• Recorded information
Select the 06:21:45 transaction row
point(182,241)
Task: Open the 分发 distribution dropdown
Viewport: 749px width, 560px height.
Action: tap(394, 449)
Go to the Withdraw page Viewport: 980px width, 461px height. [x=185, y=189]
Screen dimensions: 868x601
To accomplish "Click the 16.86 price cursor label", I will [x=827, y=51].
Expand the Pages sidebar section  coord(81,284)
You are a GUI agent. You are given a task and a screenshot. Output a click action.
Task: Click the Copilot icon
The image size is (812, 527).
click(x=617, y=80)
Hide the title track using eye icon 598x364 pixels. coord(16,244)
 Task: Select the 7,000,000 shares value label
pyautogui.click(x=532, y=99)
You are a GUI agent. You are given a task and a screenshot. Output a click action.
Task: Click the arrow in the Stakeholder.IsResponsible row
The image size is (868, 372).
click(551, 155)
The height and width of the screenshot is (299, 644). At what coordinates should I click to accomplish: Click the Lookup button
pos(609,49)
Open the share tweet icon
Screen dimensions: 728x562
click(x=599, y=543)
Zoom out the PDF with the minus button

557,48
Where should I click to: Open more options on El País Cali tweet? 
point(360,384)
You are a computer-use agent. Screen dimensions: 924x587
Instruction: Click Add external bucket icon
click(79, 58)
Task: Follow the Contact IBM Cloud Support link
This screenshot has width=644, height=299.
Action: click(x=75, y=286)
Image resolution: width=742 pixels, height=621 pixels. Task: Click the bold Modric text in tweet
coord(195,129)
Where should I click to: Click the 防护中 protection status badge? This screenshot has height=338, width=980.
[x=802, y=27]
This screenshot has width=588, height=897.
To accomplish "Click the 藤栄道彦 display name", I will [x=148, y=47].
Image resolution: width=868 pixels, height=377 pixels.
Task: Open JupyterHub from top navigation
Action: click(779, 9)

• What the task asks
Your answer must consist solely of the lines from the one containing "You are a computer-use" through the last line of the entries, reproduced exactly.

• Solution to this problem
You are a computer-use agent. Screen dimensions: 924x587
Instruction: Click Add external bucket icon
click(79, 58)
Task: Follow the Contact IBM Cloud Support link
This screenshot has width=644, height=299.
Action: click(x=75, y=286)
Image resolution: width=742 pixels, height=621 pixels. Task: Click the bold Modric text in tweet
coord(195,129)
Where should I click to: Click the 防护中 protection status badge? This screenshot has height=338, width=980.
[x=802, y=27]
This screenshot has width=588, height=897.
To accomplish "Click the 藤栄道彦 display name", I will [x=148, y=47].
Image resolution: width=868 pixels, height=377 pixels.
Task: Open JupyterHub from top navigation
Action: click(779, 9)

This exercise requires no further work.